The Celestine Church, Steyr, also the Old Town Theatre (Cölestinerinnen-Kirche Steyr; Altes Stadttheater), is a former monastic church of the Celestine nuns in the town of Steyr in Upper Austria. The building, which is a protected historical monument, after conversion to a theatre in the 1790s, is now used as a music school and performance space.

== History ==
In 1646 a community of nuns of the Order of the Most Holy Annunciation, otherwise known as Celestine Nuns, after being driven by war from their original home in Pontarlier, Burgundy, came first to Vienna and then to Steyr, where the Empress Eleonora gave them a house. Other benefactors made possible the conversion of the site to conventual buildings in 1662 and the construction of the church between 1676 and 1681. After a fire in 1727 it was rebuilt in 1728. In 1784 the nunnery was dissolved under the Josephine reforms, and the municipal authority of Steyr acquired both the conventual buildings and the church. In 1789, with the stage fittings from the suppressed Garsten Abbey, efforts began to construct a theatre: the project was finally achieved in 1796 with financial support from Prince Lamberg. The building then became known as the Stadttheater, and after it was superseded in 1958, as the Altes Stadttheater (Old Town Theatre). The high altar from the former church, with Rococo statues and an altarpiece by Franz Xaver Gürtler (1777), was transferred in 1839 to Schiedlberg Parish Church.

== Architecture ==
The Baroque church, built without towers, has colossal Tuscan pilasters and Baroque window mouldings. The east front onto the Berggasse has a lavishly curved gable. In the former crypt is a mid-18th-century fresco of the Crucifixion by Johann Georg Morzer.

-- Provided data --
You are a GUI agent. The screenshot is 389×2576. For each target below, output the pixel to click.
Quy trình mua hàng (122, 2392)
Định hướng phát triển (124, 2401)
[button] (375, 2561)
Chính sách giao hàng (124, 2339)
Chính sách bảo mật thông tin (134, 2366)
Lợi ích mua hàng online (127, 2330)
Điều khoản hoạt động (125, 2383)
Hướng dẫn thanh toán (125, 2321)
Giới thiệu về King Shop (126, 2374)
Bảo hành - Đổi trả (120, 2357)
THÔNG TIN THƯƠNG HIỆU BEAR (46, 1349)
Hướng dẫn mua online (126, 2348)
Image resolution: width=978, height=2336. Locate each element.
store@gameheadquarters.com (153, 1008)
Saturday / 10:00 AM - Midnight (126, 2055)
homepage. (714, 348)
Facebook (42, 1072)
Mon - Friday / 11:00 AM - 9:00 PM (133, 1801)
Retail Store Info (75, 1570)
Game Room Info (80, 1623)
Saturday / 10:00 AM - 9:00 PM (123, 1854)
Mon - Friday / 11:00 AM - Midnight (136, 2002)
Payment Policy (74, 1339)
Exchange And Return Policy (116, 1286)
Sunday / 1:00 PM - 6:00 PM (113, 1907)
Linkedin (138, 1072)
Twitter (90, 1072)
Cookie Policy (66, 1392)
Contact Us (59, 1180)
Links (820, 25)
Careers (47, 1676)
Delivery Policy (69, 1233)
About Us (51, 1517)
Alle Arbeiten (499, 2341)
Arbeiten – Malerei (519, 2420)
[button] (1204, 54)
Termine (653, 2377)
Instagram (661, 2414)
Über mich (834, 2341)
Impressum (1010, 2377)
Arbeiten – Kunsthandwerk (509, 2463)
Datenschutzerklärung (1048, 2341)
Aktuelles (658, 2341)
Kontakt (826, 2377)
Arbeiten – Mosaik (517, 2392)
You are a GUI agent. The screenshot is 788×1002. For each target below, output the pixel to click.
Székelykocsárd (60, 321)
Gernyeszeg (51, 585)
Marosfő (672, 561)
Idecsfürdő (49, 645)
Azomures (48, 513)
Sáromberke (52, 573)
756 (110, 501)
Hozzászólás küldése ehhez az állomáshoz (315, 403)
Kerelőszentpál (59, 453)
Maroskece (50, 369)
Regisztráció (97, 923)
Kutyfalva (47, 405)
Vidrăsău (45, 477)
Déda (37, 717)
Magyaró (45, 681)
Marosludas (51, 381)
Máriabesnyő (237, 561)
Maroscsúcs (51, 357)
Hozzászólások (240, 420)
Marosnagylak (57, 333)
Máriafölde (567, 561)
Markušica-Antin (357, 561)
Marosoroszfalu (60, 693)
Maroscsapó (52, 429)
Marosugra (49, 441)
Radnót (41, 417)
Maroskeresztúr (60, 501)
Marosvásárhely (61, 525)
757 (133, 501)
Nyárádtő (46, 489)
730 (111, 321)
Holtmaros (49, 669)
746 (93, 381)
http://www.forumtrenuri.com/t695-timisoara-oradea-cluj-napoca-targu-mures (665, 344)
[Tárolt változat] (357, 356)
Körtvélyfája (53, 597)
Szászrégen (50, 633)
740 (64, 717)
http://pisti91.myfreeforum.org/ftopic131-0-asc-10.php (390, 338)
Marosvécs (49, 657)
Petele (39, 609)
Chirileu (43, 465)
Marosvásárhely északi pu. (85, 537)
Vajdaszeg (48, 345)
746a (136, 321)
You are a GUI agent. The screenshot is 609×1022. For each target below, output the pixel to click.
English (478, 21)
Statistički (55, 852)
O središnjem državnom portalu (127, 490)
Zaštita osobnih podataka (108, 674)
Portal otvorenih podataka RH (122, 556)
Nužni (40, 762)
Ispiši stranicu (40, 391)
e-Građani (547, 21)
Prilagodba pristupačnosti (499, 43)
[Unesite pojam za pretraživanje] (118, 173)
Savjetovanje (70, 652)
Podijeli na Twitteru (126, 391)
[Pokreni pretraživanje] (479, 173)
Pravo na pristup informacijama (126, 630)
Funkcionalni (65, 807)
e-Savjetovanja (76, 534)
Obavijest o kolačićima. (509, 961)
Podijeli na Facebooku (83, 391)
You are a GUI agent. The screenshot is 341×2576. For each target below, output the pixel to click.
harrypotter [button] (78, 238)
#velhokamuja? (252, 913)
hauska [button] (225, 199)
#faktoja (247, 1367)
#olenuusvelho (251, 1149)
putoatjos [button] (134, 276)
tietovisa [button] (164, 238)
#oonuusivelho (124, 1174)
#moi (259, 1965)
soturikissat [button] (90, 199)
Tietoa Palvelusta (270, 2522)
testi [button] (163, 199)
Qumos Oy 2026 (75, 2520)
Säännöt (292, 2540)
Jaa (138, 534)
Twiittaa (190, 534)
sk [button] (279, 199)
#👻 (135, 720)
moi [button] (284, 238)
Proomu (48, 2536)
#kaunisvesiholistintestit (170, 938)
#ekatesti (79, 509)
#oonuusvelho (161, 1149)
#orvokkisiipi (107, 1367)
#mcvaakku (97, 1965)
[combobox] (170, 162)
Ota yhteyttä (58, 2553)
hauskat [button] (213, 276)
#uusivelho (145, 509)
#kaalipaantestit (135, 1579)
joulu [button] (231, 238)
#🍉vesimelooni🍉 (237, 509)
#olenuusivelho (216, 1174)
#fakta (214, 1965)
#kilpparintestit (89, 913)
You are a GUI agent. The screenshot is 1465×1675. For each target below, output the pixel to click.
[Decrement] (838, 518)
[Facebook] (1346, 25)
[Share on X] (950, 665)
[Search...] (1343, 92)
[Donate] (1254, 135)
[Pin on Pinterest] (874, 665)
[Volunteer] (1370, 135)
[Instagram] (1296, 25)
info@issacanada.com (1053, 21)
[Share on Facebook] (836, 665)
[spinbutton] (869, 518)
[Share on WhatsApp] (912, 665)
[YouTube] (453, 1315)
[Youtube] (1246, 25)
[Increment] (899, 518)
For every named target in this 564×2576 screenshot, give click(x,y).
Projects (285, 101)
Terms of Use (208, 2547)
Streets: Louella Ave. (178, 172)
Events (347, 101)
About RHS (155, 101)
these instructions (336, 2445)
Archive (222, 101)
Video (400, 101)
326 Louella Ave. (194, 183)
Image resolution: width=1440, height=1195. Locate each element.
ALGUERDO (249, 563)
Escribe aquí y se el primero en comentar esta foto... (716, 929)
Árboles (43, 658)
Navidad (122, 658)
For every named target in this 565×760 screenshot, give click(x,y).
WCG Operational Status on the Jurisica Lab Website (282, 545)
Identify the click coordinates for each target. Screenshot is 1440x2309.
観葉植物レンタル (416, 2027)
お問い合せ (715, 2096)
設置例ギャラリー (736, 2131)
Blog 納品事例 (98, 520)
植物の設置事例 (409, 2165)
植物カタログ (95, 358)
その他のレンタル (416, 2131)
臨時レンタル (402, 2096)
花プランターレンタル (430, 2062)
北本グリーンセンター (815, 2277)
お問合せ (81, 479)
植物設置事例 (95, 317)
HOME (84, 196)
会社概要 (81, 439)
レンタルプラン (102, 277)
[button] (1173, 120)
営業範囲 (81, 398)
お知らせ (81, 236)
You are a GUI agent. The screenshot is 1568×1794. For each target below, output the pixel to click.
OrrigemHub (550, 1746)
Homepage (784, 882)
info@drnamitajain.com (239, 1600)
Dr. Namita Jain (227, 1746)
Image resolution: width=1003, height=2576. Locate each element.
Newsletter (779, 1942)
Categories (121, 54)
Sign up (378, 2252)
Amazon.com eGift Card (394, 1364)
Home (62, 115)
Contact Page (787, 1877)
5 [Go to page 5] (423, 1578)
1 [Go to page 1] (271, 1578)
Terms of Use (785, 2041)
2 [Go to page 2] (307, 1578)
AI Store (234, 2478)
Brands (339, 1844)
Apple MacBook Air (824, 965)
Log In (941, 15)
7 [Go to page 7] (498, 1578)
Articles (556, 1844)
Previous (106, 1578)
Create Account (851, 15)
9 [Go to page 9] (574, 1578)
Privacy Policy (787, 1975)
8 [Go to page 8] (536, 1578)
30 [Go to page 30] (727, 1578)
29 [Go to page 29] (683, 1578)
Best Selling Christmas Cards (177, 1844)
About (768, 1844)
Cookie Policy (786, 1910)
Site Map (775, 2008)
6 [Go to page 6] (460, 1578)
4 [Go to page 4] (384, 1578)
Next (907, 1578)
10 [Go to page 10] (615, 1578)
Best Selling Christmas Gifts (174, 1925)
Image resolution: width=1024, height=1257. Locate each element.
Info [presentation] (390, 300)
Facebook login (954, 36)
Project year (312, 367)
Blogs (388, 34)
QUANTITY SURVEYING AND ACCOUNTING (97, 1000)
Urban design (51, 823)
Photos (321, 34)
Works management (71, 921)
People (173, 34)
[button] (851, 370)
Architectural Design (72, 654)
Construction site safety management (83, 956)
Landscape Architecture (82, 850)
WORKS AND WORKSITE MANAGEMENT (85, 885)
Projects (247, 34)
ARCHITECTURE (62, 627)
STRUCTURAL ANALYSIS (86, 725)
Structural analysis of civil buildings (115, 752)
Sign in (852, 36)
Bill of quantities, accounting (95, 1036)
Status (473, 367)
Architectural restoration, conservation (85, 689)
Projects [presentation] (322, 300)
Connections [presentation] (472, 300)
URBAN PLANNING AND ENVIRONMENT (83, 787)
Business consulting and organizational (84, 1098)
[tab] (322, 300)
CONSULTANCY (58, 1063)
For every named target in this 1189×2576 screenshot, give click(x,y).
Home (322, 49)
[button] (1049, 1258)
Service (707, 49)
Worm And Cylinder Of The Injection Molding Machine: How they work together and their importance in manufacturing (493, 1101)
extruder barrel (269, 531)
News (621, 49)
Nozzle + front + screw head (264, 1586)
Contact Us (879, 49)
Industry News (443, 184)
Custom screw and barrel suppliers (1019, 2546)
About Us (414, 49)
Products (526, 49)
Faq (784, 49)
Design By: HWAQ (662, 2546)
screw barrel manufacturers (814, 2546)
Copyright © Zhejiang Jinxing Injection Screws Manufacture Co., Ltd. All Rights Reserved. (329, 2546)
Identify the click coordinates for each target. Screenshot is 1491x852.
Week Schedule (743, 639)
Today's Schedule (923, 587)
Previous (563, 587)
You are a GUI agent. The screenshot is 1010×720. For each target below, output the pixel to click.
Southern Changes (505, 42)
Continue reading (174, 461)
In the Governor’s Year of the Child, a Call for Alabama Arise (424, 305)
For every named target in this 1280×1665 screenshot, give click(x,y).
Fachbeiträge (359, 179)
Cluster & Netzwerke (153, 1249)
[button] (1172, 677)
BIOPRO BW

-- Problem set --
a – Summarize the passage about the Celestine Church in two sentences.
b – According to the passage about the Celestine Church, who painted the Crucifixion fresco in the former crypt?
c – Rewrite the stretch of the passage about the Celestine Church from "The Celestine Church, Steyr, also" through "and performance space.", substituting "dance school" for "music school".

-- Answers --
a – The Celestine Church in Steyr, Upper Austria, is a former monastic church of the Celestine nuns, built between 1676 and 1681 and rebuilt in 1728 after a fire. After the nunnery was dissolved in 1784, the building was converted into a theatre, a project completed in 1796, and it is now a protected monument used as a music school and performance space.

b – Johann Georg Morzer

c –
The Celestine Church, Steyr, also the Old Town Theatre (Cölestinerinnen-Kirche Steyr; Altes Stadttheater), is a former monastic church of the Celestine nuns in the town of Steyr in Upper Austria. The building, which is a protected historical monument, after conversion to a theatre in the 1790s, is now used as a dance school and performance space.